Delfin
- Formerly: Development Finance Company
- Company type: Subsidiary
- Traded as: ASX: DEL
- Industry: Real estate development
- Founded: 1953
- Founder: Sir John Hedley Douglas Marks
- Defunct: 2011
- Fate: Integrated into Lendlease
- Headquarters: Sydney, Australia
- Key people: Allan McDonald (Chairman) Chris Banks (CEO)
- Website: www.delfin.com.au

= Delfin (Australian company) =

Australian real estate development company

Delfin, formerly the Development Finance Company was an Australian business carrying out residential developments. In the 1990s, the company was acknowledged to be the developer of the "best Real Estate project in the world" by International Real Estate Federation and was "widely recognised for innovation in developing quality new urban communities". It initiated a number of major urban developments across Australia before it was acquired by Lendlease in 2001.

==History==
The company was established as the Development Finance Company by John Marks in 1953. DFC became a public company in 1957 and was listed on the Australian Securities Exchange in 1959. The purpose of DFC was to serve as an "investment banking service" that would "assist Australia’s industrial development by providing long-term finance and permanent capital to Australian companies."

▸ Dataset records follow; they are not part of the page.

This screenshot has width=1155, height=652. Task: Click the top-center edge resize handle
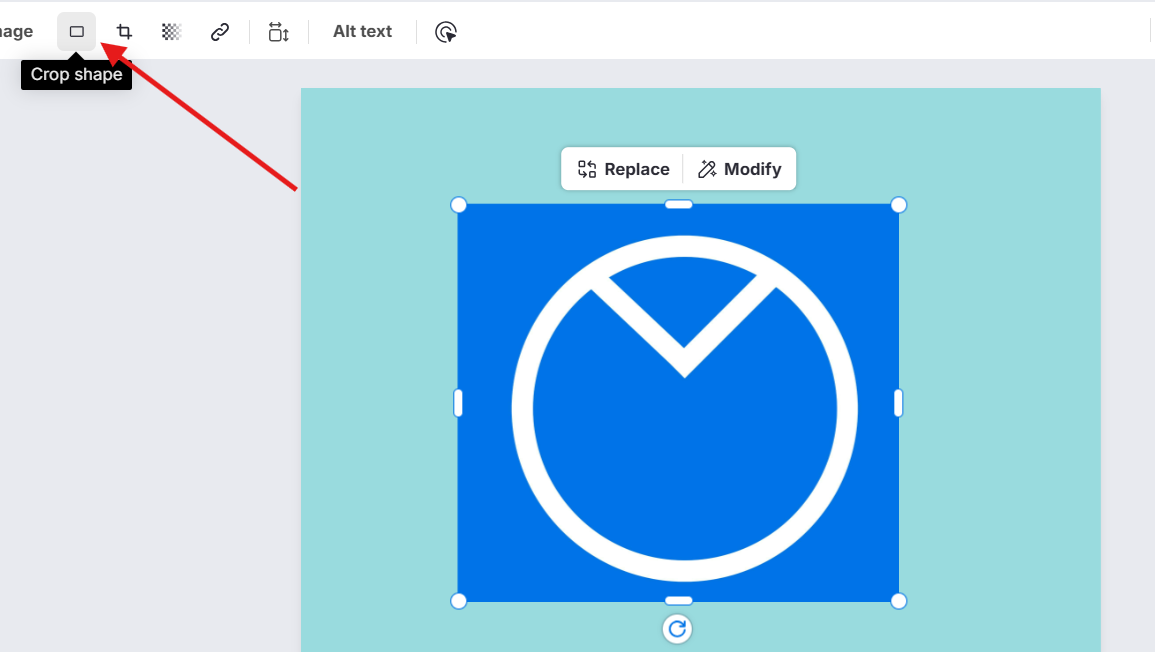pos(678,205)
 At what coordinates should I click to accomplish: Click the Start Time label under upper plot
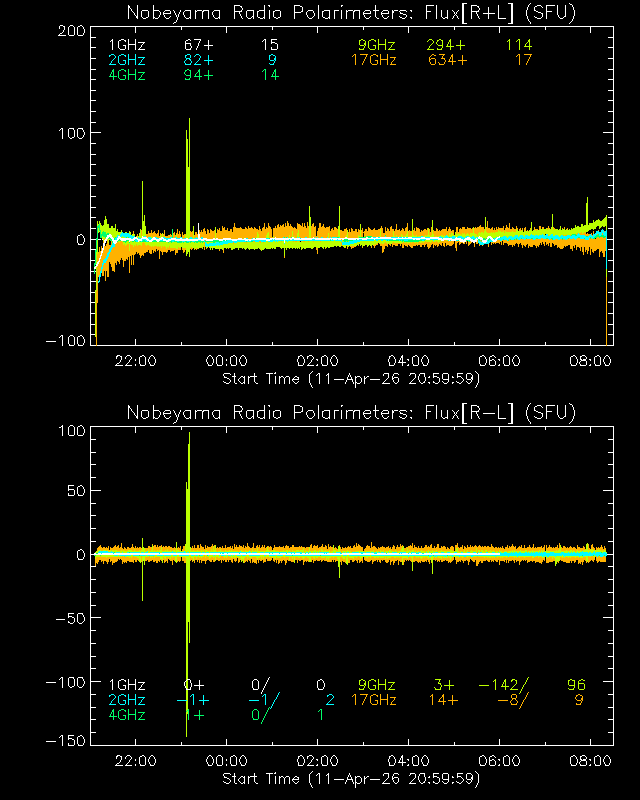tap(351, 378)
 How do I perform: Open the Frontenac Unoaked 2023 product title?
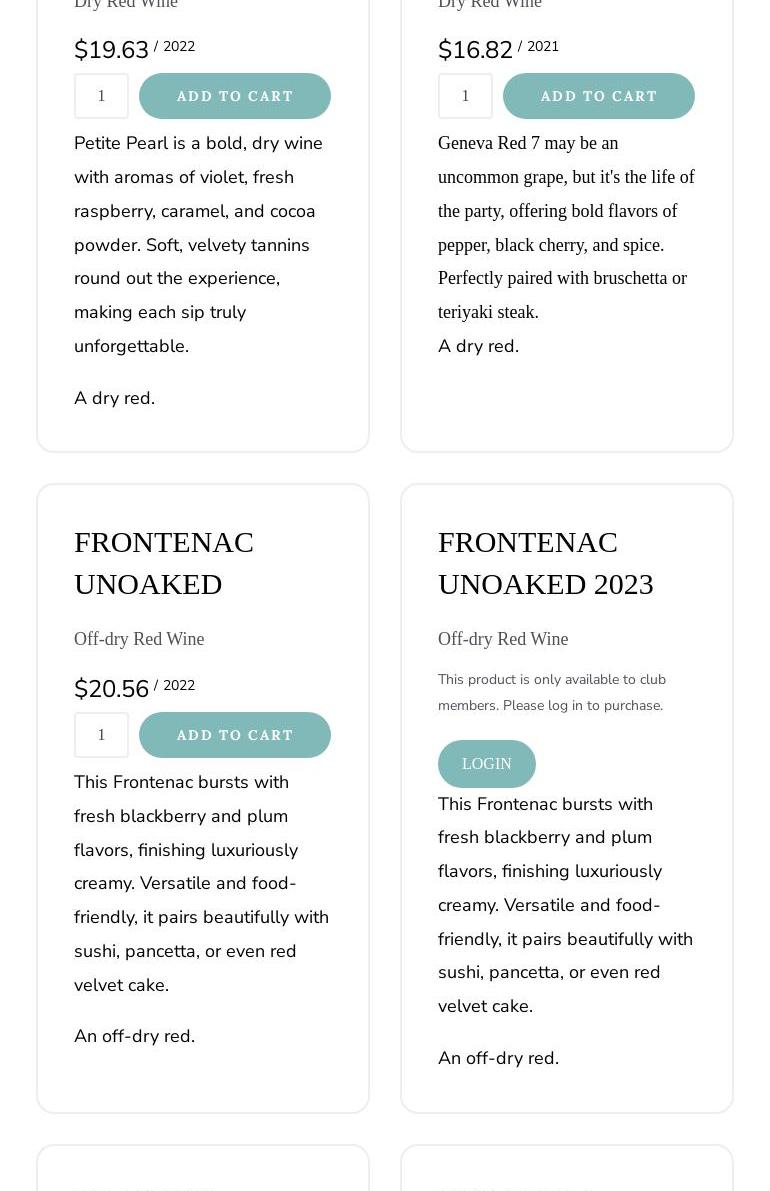coord(545,562)
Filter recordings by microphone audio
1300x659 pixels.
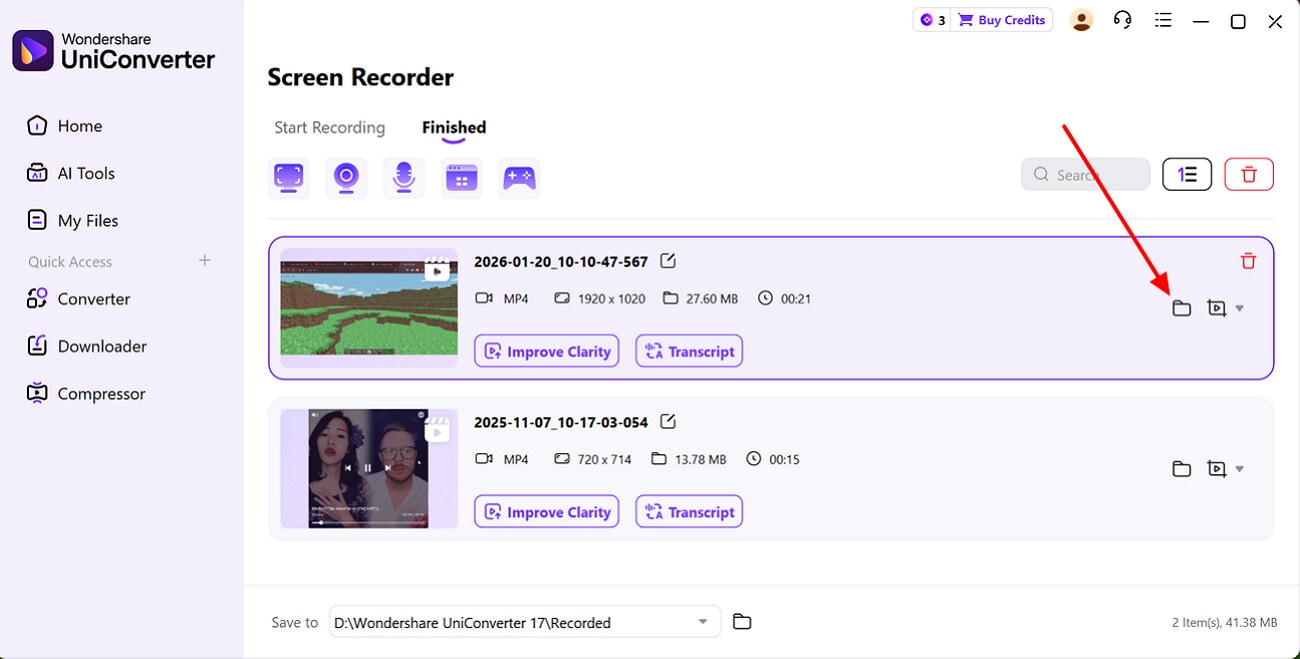point(403,176)
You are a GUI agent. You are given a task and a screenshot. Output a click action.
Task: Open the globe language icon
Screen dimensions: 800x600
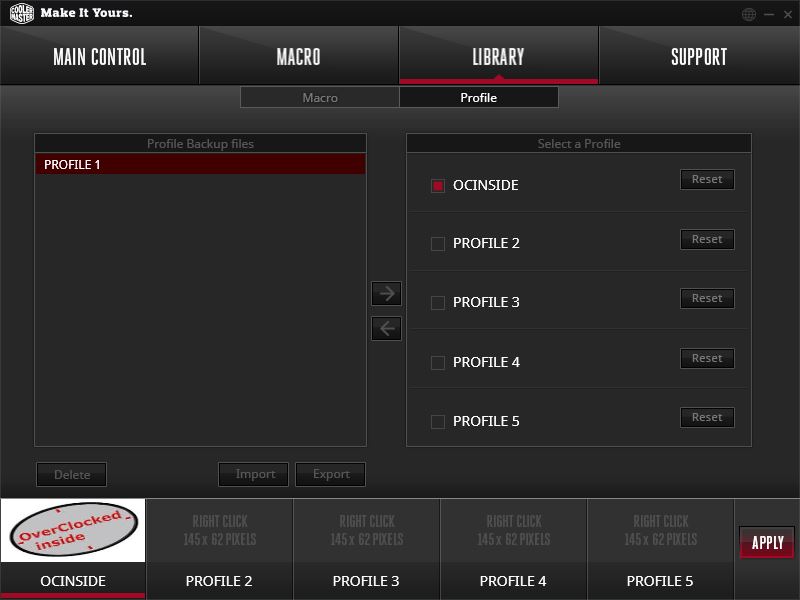(748, 14)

DFC entered the real estate development market in 1969. Via an indenture signed by its subsidiary, Delfin Management Services Pty Ltd and the Government of South Australia, Delfin built a real estate development called West Lakes. West Lakes is in the upper estuary of the Port River, known as the Upper Port Reach, to the north-west of the Adelaide central business district. The success of the project was largely driven by Brian Martin, who was appointed managing director of the business in 1975. This huge development, involving 6,000 houses accommodating 20,000 people, was awarded the inaugural Prix D'Excellence award by FIABCI, the International Real Estate Federation, in 1992. The Federation described this project by Delfin as the "best Real Estate project in the world". At this time, the company was "widely recognised for innovation in developing quality new urban communities".

In 1983, DFC was acquired by the ANZ Bank. ANZ Bank sold the company, now known as Delfin Property Group, to a group of 11 institutional investors in March 1992. The company was relisted on the Australian Securities Exchange in a low-key float later in 1992. After Martin stood down as managing director in 1995, Chris Banks was appointed to the post. Under Banks' leadership the company committed to the A$850 million Mawson Lakes project. Meanwhile, the company repeated its success when the Golden Grove development, involving 3,000 houses accommodating 10,000 people, was the winner of the Prix d'Excellence for the most outstanding international residential development for 1998.

Delfin Property Group was acquired by Lendlease for $172 million in 2001. Upon acquisition, Delfin Property Group was delisted from the Australian Securities Exchange and became Delfin Lend Lease. The company continued to make an impact in the 21st century and, in 2007, remained Australia's largest developer of master-planned communities, with 21 projects across Australia. The company won the national award for best master-planned development from the Urban Development Institute of Australia for the Varsity Lakes development, involving 3,000 houses accommodating 8,000 people, in 2011. Lendlease ceased using the Delfin brand and the real estate development business was fully integrated into Lendlease in around 2011.

==Urban developments==
DFC initiated a number of major urban developments across Australia in the latter half of the 20th century, and into the 21st century. These included:

- West Lakes (1970)
- Golden Grove (1984)
- Rosewood (1992)
- Mawson Lakes (1998)
- Varsity Lakes (2007)
- Blakes Crossing (2009)
- Springwood (2010)

==Awards==
Awards won by the company include:
- Prix D'Excellence award from FIABCI, the International Real Estate Federation, in 1992
- Prix D'Excellence award from FIABCI, the International Real Estate Federation, in 1998
- Best Masterplanned Community award from the Urban Development Institute of Australia in 1999
- Environmental Excellence Award from the Urban Development Institute of Australia in 2001
- President's Award from the Urban Development Institute of Australia in 2001
- Best Masterplanned Community award from the Urban Development Institute of Australia in 2002
- Best Masterplanned Community award from the Urban Development Institute of Australia in 2003
- Best Masterplanned Community award from the Urban Development Institute of Australia in 2004
- Best Masterplanned Community award from the Urban Development Institute of Australia in 2006
- Best Masterplanned Community award from the Urban Development Institute of Australia in 2011

==Legacy==
Delfin Island, which is named after the developer, was officially opened by the Premier of South Australia, Don Dunstan, on 17 March 1978. The island, which was part of a mosquito-ridden swamp before being developed by the company, is now a prestigious residential community.